**MATERIAL PROVIDED**
--------------------------------------------------

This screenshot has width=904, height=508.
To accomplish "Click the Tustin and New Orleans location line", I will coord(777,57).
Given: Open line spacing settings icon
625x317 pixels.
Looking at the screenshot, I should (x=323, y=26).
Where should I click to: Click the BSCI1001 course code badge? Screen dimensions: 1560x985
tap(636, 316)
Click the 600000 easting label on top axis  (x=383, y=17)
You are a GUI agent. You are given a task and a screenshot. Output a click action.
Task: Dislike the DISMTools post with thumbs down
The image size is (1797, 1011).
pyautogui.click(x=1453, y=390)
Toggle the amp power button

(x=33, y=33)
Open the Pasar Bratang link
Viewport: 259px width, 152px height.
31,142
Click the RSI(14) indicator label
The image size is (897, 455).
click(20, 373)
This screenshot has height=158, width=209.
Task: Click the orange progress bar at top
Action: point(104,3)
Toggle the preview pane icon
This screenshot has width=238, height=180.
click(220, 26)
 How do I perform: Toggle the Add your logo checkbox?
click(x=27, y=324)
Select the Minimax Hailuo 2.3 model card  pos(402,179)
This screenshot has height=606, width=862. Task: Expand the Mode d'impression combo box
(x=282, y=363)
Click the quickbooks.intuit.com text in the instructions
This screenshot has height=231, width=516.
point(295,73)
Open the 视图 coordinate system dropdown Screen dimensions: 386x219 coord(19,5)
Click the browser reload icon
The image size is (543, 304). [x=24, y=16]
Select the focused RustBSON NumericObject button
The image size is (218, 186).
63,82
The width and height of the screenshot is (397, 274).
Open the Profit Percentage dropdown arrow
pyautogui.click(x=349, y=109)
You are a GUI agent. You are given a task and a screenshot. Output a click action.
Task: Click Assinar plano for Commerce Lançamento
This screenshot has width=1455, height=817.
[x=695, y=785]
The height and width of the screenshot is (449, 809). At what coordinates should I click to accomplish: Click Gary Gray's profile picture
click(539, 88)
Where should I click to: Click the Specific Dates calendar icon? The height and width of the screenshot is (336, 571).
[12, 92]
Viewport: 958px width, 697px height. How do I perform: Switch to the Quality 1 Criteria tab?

--------------------------------------------------

**EXERCISE OBJECTIVE**
Return the items unchanged, starting with the line that contains "Click the 600000" and stopping after the line that contains "(x=33, y=33)".

**FINISHED TASK**
Click the 600000 easting label on top axis  (x=383, y=17)
You are a GUI agent. You are given a task and a screenshot. Output a click action.
Task: Dislike the DISMTools post with thumbs down
The image size is (1797, 1011).
pyautogui.click(x=1453, y=390)
Toggle the amp power button

(x=33, y=33)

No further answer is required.